Triss avait observé de loin Philippa distribuer des poignées de mains aux invités et leur parler avec un sourire aimable, en tentant de maîtriser les émois de son cœur. Amalia et Philippa échangèrent même quelques mots (pas vraiment amicaux au vu de leurs visages légèrement crispés), puis une servante s’approcha de la secrétaire et lui chuchota quelque chose à l’oreille. Philippa fronça les sourcils avant de hocher la tête. Elle s’excusa auprès d’Amalia et s’esquiva discrètement de la fête. La jeune fille n’avait pas hésité plus d’une demie seconde. Elle était sortie de la salle à son tour en expliquant aux gardes que sa maîtresse l’avait envoyée chercher un châle dans son carrosse. Les miliciens, morts d’ennui, la laissèrent passer sans faire d’histoires.

La jeune Nocturii suivit Philippa à distance respectueuse, ne sachant pas comment l’aborder… Le massacre d’Umbrella lui paraissait s’être déroulé depuis une éternité. Et tant de choses restaient encore obscures à ses yeux ! Que s’était-il vraiment passé ce soir-là ? Pourquoi, et comment surtout, Philippa était-elle devenue la secrétaire de Thénardier ?

Celle-ci marchait d’un pas rapide ; Triss devait la suivre en silence en restant en retrait, tout en veillant à ne pas se laisser distancer. Soudain, la nouvelle secrétaire se retourna brusquement. Triss se colla aussitôt à l’ombre d’une colonnade.

  • Qui est là ? demanda Philippa d’une voix incertaine.

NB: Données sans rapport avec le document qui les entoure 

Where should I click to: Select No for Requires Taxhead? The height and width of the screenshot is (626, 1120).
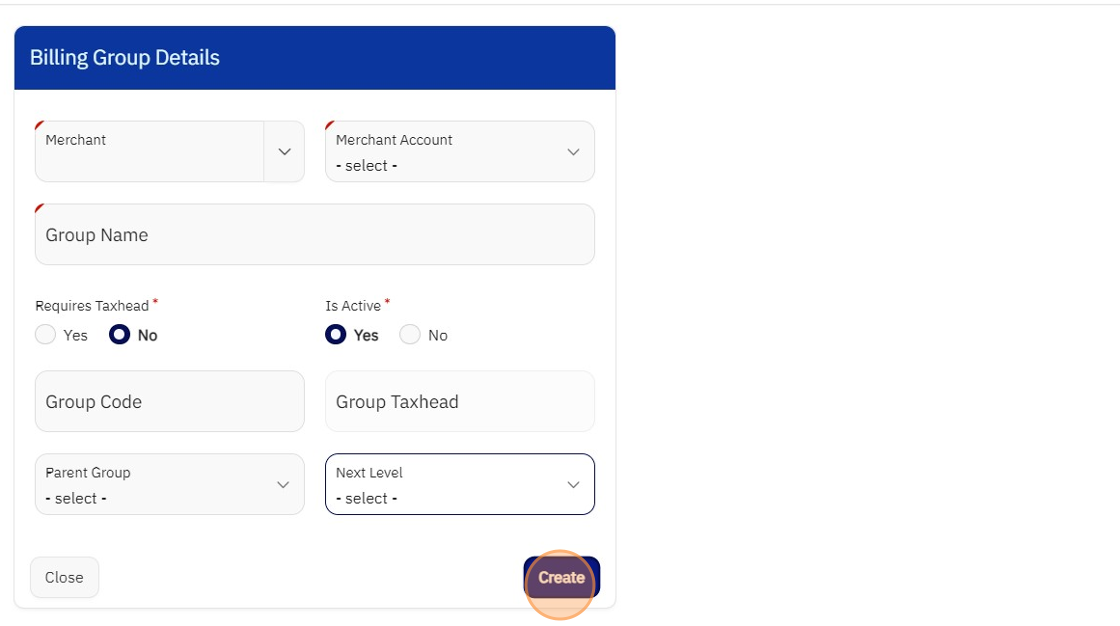[x=120, y=335]
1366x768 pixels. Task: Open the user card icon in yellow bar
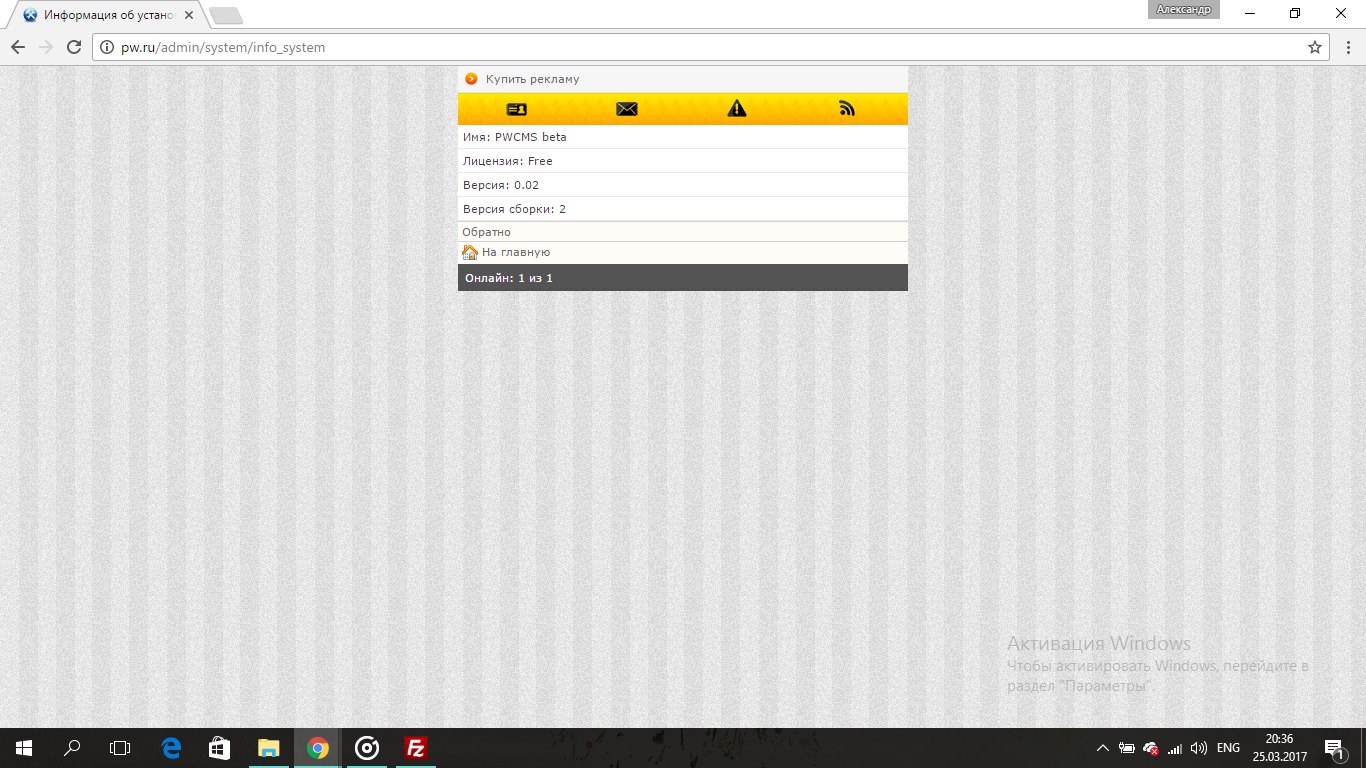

Triss retint son souffle, le cœur battant la chamade. Philippa avait été la personne qu’elle aimait le plus au monde avec son oncle. Elle mourait d’envie de la rejoindre, mais son instinct la forçait à se cacher dans l’ombre. La culpabilité, la peur et la méfiance maitrisaient la joie qu’elle éprouvait de voir Philippa en vie. La jeune fille n’était pas encore prête à se dévoiler.

La secrétaire haussa les épaules et poursuivit son chemin. Triss la suivit en retraçant dans sa tête le plan du château. Philippa finit par s’enfoncer dans un couloir menant à une unique porte massive sans poignée. Elle n’eut qu’à l’effleurer et un déclic se produisit. La porte s’ouvrit lentement en grinçant. Triss aperçut alors un escalier en colimaçon derrière.

Philippa entra dans la pièce et grimpa les marches, toujours de la même allure pressée. Aussitôt la porte commença à se refermer. Si l’entrée était close, la jeune Nocturii n’aurait aucun moyen de la rouvrir.

Triss n’avait plus le choix. Elle courut en essayant de faire le moins de bruit possible. Heureusement pour elle, le grincement de la porte était suffisamment puissant pour couvrir le son de ses pas.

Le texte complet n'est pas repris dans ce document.